Department of Control Science and Engineering, Harbin Institute of Technology, Harbin, Heilongjiang, China.
Sergeant Schools of Army Academy of Armored Forces, Changchun, Jilin, China.
PLoS One. 2024 Apr 4;19(4):e0301019. doi: 10.1371/journal.pone.0301019. eCollection 2024.
Automatic and accurate segmentation of medical images plays an essential role in disease diagnosis and treatment planning. Convolution neural networks have achieved remarkable results in medical image segmentation in the past decade.
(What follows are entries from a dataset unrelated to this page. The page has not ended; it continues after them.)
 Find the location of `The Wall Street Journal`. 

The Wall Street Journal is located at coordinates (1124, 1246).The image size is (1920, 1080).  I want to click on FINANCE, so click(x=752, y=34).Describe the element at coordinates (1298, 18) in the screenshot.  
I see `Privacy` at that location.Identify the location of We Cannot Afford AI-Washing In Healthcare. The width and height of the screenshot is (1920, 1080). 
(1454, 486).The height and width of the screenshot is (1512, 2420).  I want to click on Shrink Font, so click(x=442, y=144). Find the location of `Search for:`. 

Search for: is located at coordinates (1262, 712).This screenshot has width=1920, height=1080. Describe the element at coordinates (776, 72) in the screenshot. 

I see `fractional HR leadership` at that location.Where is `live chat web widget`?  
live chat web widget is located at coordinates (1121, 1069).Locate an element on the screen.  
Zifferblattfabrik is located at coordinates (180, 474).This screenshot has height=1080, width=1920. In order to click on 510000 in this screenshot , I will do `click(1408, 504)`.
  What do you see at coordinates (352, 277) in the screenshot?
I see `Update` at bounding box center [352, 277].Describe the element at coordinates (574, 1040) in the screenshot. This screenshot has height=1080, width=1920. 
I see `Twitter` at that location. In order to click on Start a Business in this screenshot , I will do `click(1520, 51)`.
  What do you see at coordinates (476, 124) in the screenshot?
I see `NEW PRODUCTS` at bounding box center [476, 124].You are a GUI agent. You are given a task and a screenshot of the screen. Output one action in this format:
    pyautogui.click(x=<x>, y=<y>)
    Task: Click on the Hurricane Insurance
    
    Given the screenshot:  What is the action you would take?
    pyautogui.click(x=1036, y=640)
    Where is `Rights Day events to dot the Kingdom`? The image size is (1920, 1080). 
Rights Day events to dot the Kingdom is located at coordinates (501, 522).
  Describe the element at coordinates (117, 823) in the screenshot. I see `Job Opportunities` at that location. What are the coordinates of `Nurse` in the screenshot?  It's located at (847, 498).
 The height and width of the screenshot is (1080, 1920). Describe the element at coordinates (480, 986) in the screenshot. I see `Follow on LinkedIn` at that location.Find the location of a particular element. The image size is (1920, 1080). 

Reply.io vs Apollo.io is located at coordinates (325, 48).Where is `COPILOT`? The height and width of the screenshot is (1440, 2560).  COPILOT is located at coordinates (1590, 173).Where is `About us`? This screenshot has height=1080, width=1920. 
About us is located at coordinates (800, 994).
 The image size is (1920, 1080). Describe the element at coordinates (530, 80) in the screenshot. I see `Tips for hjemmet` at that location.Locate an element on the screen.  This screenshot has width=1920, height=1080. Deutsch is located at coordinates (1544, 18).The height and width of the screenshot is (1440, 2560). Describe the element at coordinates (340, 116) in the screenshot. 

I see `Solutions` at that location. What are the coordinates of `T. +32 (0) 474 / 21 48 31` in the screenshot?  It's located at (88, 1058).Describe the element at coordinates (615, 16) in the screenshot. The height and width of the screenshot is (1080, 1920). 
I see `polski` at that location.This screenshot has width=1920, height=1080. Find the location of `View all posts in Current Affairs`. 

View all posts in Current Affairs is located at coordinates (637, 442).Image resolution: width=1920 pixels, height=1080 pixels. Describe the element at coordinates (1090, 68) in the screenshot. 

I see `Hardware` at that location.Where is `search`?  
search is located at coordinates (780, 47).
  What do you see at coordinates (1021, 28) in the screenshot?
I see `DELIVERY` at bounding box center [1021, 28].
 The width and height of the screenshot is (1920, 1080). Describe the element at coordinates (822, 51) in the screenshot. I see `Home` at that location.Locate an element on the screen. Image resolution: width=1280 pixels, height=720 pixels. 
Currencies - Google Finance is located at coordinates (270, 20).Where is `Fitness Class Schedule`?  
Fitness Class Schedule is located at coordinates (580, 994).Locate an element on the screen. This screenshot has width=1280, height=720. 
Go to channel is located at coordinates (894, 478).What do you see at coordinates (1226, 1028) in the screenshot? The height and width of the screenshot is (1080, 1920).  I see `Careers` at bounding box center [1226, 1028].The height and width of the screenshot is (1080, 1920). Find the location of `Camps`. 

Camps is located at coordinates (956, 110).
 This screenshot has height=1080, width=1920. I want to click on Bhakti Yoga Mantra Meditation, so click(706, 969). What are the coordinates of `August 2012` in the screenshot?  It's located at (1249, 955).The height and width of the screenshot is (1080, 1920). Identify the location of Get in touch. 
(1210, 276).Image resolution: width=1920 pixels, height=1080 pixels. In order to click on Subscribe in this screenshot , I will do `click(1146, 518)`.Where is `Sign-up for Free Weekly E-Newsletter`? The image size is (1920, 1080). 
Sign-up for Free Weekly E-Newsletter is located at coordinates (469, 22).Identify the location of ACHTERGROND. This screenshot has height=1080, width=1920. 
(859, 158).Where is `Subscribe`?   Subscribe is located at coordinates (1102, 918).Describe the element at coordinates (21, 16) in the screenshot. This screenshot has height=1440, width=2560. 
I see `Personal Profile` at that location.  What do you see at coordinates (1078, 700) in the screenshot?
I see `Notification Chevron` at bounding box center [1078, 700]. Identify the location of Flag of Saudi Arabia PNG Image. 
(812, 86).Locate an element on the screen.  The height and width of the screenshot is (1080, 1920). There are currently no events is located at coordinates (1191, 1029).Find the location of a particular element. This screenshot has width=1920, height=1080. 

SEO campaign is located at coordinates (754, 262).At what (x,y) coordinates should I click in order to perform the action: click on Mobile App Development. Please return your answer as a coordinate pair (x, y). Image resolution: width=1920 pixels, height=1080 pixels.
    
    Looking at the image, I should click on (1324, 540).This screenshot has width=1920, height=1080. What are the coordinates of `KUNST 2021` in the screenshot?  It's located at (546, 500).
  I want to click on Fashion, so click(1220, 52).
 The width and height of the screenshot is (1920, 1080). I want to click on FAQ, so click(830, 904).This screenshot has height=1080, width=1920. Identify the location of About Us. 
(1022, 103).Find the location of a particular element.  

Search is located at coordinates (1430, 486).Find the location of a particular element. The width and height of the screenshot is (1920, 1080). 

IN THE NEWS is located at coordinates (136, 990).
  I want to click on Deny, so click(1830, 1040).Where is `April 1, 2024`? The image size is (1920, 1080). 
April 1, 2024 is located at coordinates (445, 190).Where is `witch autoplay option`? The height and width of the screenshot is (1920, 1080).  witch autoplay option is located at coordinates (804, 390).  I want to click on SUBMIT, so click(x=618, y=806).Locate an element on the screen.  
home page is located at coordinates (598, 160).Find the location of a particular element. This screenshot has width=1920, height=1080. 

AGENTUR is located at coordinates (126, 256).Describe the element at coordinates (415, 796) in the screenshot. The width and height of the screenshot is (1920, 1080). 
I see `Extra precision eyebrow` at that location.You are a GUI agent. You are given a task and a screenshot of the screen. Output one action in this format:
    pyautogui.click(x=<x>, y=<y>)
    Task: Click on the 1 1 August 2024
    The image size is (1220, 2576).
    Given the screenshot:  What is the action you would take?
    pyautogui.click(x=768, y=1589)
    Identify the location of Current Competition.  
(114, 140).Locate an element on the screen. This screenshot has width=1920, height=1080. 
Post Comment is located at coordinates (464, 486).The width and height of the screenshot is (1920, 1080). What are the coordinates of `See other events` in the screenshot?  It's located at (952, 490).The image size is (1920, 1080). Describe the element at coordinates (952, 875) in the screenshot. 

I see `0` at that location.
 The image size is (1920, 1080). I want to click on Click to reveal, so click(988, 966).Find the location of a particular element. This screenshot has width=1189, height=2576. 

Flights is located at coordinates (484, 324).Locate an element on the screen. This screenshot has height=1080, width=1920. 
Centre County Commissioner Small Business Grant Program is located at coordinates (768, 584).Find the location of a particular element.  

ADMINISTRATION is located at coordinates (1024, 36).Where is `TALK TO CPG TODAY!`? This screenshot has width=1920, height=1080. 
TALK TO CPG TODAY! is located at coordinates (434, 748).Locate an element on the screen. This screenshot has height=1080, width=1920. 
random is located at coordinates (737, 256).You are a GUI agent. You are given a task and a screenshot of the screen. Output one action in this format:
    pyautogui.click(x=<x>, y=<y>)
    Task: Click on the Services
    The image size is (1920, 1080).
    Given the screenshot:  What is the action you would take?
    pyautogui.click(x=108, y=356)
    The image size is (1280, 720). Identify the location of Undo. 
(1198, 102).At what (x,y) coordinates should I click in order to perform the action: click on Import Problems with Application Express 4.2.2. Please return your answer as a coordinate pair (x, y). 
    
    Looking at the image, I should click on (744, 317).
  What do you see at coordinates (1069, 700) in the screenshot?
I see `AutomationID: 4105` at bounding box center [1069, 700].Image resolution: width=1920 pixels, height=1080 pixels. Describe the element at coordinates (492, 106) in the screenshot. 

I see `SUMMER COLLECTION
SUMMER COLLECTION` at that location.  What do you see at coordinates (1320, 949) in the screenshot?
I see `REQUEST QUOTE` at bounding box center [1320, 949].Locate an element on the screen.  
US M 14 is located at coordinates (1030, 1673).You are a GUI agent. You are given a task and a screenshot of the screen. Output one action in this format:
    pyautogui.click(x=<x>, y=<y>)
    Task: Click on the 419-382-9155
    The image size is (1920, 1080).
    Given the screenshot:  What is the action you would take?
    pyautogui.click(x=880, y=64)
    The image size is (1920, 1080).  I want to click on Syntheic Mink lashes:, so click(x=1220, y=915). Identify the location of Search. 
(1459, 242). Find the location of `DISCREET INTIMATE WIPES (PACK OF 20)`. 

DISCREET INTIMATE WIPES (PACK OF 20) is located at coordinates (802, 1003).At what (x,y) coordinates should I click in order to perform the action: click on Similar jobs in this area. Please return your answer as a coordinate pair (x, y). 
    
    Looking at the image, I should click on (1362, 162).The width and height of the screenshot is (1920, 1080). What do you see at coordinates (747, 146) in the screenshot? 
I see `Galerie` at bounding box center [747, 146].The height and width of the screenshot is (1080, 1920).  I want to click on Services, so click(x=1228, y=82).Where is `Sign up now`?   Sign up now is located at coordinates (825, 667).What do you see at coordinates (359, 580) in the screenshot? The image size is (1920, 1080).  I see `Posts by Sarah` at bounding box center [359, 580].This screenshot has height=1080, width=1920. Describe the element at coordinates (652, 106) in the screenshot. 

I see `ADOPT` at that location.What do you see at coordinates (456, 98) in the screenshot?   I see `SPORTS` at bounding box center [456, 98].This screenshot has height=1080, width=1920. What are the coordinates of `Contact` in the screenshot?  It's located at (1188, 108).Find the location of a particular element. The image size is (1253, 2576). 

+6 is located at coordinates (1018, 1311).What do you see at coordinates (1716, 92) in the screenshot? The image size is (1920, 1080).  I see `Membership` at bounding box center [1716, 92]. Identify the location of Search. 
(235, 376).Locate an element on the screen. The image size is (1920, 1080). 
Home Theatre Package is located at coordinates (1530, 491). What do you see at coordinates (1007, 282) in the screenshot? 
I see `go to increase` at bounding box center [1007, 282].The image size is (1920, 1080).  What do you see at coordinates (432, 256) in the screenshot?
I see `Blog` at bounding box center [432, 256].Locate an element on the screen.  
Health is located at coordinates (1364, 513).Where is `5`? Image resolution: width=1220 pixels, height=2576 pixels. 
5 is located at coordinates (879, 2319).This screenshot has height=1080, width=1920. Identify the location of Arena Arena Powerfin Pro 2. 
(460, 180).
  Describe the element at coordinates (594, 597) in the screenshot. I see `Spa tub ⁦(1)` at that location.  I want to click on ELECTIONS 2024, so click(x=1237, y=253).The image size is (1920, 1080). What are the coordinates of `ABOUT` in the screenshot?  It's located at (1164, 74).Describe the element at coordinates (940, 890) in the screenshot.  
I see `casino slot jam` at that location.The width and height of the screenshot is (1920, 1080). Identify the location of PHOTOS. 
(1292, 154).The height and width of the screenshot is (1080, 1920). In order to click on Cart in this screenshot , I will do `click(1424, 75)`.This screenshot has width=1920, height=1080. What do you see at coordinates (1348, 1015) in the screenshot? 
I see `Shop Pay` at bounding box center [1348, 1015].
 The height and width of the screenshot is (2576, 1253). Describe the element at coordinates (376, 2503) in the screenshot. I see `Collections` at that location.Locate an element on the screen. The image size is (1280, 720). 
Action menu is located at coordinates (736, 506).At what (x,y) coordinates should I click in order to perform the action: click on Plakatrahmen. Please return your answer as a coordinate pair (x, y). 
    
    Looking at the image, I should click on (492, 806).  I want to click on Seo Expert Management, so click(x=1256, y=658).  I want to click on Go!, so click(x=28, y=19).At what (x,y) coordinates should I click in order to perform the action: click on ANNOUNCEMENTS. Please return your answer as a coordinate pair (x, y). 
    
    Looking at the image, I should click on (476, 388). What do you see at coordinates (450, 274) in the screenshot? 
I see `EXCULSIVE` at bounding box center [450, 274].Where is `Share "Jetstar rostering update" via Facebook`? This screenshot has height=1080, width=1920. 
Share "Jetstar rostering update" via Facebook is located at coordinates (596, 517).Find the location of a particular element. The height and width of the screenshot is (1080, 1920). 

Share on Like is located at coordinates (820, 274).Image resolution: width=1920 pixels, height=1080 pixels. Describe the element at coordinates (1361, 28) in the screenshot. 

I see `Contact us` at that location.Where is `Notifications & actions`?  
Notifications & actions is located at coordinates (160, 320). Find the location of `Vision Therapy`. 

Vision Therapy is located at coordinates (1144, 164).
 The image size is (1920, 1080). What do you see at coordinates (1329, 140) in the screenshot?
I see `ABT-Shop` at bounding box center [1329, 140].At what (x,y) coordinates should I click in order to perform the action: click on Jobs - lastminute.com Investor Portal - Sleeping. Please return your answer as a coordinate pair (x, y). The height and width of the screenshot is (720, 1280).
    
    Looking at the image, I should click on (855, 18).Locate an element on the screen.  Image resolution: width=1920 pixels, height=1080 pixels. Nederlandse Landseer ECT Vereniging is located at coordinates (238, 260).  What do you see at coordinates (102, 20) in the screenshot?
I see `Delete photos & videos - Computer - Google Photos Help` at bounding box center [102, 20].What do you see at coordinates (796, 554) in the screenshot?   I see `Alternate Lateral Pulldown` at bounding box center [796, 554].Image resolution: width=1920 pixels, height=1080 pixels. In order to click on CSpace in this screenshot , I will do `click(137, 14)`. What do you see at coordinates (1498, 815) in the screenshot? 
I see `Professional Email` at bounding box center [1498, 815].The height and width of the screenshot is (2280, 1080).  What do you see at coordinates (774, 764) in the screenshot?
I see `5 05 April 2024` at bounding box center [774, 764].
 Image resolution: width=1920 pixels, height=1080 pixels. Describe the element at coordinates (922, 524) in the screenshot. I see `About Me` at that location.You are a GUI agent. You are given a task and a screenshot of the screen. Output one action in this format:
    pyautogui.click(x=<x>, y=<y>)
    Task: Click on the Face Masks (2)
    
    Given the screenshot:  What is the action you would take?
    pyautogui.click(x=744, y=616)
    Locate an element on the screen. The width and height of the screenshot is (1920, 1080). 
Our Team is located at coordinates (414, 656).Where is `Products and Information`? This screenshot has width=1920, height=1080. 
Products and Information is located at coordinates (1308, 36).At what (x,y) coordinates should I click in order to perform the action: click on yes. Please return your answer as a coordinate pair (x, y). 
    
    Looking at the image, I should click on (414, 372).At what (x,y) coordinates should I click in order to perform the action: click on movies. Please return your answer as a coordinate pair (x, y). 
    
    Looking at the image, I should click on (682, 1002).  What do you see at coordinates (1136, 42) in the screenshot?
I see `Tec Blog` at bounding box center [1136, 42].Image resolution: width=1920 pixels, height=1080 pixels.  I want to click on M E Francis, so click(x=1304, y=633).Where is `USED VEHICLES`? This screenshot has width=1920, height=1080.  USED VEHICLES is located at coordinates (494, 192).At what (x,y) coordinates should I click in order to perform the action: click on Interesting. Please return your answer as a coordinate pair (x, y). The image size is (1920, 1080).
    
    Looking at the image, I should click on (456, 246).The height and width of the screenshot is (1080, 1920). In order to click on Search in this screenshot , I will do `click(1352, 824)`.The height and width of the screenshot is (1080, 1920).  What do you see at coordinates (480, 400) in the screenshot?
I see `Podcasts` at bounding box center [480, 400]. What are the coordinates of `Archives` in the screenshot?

Meanwhile, deep learning models based on Transformer architecture also succeeded tremendously in this domain. However, due to the ambiguity of the medical image boundary and the high complexity of physical organization structures, implementing effective structure extraction and accurate segmentation remains a problem requiring a solution. In this paper, we propose a novel Dual Encoder Network named DECTNet to alleviate this problem. Specifically, the DECTNet embraces four components, which are a convolution-based encoder, a Transformer-based encoder, a feature fusion decoder, and a deep supervision module. The convolutional structure encoder can extract fine spatial contextual details in images. Meanwhile, the Transformer structure encoder is designed using a hierarchical Swin Transformer architecture to model global contextual information. The novel feature fusion decoder integrates the multi-scale representation from two encoders and selects features that focus on segmentation tasks by channel attention mechanism. Further, a deep supervision module is used to accelerate the convergence of the proposed method. Extensive experiments demonstrate that, compared to the other seven models, the proposed method achieves state-of-the-art results on four segmentation tasks: skin lesion segmentation, polyp segmentation, Covid-19 lesion segmentation, and MRI cardiac segmentation.
自动且准确的医学图像分割在疾病诊断和治疗规划中起着至关重要的作用。在过去十年中,卷积神经网络在医学图像分割方面取得了显著的成果。与此同时,基于 Transformer 架构的深度学习模型在该领域也取得了巨大的成功。然而,由于医学图像边界的模糊性和组织结构的高度复杂性,实现有效的结构提取和精确的分割仍然是一个需要解决的问题。在本文中,我们提出了一种名为 DECTNet 的新型双编码器网络来缓解这个问题。具体来说,DECTNet 包含四个组件,分别是基于卷积的编码器、基于 Transformer 的编码器、特征融合解码器和深度监督模块。卷积结构编码器可以提取图像中的精细空间上下文细节。同时,基于分层 Swin Transformer 架构设计的 Transformer 结构编码器用于对全局上下文信息进行建模。新颖的特征融合解码器集成了来自两个编码器的多尺度表示,并通过通道注意力机制选择专注于分割任务的特征。此外,深度监督模块用于加速所提出方法的收敛。大量实验表明,与其他七个模型相比,所提出的方法在四个分割任务上取得了最先进的结果:皮肤病变分割、息肉分割、Covid-19 病变分割和 MRI 心脏分割。